> TASK INPUT
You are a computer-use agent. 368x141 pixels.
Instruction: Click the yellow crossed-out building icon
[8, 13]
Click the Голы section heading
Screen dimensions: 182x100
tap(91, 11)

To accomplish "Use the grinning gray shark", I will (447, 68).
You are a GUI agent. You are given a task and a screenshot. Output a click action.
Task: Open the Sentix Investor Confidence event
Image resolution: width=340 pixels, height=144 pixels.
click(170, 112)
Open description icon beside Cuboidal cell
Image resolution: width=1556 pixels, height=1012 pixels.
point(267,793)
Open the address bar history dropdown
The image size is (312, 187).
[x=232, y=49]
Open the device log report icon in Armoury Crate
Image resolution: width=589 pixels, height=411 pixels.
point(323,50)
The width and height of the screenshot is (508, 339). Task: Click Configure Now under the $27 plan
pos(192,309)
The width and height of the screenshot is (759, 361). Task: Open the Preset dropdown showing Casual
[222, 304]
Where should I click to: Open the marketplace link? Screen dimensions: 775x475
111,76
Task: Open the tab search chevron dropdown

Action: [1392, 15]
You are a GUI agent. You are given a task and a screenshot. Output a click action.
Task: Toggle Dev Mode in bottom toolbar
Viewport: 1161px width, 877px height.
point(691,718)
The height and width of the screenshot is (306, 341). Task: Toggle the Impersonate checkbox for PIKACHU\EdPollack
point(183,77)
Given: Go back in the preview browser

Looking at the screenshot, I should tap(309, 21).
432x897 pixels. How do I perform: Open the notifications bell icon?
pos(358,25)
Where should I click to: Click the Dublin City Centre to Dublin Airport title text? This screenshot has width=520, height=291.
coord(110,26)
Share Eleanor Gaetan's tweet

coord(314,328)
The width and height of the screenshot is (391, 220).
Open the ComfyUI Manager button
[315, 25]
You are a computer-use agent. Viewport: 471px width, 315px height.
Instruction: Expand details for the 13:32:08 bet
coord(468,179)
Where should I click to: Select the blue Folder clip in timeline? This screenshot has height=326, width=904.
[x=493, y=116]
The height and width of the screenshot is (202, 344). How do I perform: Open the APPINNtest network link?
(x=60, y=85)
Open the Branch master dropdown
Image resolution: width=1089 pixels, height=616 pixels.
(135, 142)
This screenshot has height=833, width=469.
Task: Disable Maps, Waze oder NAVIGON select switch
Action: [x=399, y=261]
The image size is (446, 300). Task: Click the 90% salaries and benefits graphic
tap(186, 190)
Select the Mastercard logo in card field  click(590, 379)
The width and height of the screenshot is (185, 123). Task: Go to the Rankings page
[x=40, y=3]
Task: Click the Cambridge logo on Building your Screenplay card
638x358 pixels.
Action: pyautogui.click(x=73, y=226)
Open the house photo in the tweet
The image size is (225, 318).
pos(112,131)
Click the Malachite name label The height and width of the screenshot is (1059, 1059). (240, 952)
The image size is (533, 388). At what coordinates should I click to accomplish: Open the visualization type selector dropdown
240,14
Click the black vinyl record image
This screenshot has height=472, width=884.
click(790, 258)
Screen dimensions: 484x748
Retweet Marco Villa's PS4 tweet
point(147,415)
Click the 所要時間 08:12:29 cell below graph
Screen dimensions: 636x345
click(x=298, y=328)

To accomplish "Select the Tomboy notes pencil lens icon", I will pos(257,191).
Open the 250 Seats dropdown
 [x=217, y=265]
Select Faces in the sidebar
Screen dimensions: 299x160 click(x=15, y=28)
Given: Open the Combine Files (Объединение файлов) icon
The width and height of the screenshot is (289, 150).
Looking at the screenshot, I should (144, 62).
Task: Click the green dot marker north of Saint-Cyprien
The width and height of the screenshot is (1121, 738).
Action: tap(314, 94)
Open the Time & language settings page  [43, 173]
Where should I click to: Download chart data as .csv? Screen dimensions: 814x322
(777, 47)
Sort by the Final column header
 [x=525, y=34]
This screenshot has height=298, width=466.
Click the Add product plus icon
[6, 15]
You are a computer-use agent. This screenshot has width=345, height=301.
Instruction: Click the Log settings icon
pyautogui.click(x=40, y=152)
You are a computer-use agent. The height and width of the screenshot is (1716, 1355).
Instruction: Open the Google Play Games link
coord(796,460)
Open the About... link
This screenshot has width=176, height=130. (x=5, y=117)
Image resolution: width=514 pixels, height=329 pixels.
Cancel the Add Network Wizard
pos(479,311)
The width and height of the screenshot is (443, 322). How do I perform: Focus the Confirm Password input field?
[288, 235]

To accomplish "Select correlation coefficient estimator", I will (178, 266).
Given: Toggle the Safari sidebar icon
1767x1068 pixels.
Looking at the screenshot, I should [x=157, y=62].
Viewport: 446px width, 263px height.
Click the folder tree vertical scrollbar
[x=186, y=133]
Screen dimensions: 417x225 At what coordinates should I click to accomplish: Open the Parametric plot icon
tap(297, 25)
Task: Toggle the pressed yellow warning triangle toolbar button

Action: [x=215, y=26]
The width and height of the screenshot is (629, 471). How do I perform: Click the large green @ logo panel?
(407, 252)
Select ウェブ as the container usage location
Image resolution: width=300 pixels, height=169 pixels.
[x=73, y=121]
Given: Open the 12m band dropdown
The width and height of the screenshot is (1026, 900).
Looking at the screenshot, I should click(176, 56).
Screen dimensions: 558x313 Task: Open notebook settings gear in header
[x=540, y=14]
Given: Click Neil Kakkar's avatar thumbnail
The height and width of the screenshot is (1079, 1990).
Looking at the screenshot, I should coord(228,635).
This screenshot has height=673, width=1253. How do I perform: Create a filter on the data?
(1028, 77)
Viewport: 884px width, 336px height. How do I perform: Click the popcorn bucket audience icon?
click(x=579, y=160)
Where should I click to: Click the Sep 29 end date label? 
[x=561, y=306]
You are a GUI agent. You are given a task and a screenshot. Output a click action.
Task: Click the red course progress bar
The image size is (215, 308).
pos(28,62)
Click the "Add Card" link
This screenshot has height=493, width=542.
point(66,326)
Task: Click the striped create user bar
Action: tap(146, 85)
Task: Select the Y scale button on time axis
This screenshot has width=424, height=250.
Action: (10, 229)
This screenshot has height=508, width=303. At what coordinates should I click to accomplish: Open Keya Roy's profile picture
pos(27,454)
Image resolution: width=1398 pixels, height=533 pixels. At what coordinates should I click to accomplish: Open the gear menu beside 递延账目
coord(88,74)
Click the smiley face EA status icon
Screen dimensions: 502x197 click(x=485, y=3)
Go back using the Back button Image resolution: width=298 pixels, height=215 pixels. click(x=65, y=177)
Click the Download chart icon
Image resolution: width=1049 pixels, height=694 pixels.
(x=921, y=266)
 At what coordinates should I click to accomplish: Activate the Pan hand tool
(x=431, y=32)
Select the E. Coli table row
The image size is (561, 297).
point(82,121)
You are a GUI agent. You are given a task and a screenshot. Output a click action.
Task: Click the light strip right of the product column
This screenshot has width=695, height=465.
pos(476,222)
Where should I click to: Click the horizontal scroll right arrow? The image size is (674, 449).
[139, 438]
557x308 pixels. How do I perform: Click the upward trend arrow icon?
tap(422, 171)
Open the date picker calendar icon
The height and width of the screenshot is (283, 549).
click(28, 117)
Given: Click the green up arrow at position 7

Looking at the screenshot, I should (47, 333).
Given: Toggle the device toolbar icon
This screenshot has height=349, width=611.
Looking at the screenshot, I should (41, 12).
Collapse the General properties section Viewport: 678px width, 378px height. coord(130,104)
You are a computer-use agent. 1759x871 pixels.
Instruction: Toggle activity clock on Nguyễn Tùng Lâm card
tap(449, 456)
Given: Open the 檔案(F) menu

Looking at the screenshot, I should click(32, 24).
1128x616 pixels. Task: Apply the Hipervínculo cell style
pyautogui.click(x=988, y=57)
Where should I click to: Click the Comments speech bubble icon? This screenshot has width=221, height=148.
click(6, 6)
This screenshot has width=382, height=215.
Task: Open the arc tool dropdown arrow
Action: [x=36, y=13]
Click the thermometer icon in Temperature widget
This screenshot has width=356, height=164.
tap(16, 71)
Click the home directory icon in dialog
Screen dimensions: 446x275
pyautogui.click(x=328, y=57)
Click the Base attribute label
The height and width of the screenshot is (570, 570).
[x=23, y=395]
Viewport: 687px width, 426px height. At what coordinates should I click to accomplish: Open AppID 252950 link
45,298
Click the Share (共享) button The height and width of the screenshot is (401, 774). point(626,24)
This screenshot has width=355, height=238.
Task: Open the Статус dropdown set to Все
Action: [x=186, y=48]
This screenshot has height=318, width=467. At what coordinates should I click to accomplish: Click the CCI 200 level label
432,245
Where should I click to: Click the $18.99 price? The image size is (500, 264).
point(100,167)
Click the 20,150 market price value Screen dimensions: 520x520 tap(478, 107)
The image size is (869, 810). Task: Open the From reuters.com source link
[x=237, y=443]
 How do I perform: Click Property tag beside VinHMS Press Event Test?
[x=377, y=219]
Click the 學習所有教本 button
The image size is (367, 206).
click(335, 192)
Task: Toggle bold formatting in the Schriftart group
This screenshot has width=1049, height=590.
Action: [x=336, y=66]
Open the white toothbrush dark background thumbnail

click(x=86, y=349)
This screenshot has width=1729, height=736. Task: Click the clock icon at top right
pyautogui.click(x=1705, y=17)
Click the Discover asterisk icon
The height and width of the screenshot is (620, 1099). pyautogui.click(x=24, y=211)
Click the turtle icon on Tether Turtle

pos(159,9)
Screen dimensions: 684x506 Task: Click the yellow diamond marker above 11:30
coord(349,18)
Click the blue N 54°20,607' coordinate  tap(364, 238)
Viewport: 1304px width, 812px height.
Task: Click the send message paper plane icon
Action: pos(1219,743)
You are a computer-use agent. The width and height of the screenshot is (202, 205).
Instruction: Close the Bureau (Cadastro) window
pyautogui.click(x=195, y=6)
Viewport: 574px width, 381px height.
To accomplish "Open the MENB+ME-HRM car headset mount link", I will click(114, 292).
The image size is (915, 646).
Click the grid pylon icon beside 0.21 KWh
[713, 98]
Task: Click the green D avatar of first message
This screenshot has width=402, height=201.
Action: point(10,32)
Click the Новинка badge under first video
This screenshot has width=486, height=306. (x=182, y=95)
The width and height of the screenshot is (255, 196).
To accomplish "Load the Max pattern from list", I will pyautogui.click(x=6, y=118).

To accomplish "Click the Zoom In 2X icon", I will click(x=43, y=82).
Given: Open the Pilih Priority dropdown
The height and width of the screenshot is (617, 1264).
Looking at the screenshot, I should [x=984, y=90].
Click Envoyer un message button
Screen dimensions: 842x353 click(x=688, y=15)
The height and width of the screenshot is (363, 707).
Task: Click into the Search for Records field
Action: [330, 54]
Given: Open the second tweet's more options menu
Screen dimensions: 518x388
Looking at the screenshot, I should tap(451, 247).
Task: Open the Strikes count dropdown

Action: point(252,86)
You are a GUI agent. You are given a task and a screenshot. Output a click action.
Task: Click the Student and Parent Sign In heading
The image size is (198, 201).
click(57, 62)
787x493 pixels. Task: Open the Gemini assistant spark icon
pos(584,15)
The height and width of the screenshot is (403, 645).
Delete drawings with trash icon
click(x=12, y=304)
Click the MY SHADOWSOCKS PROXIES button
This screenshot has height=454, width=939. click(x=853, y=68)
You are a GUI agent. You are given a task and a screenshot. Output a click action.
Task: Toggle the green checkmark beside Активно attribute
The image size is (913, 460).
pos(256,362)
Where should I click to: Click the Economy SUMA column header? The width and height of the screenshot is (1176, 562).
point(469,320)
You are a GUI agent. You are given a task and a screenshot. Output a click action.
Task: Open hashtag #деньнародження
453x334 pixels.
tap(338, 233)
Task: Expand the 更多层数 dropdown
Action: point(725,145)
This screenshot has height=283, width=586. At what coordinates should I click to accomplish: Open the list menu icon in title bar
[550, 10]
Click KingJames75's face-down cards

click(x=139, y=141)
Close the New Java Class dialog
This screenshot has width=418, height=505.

> WHAT TO PRODUCE
When a line in the records above holds "avatar", that line is to be reported.

> EXERCISE RESULT
Given: Click Neil Kakkar's avatar thumbnail
Task: Click the green D avatar of first message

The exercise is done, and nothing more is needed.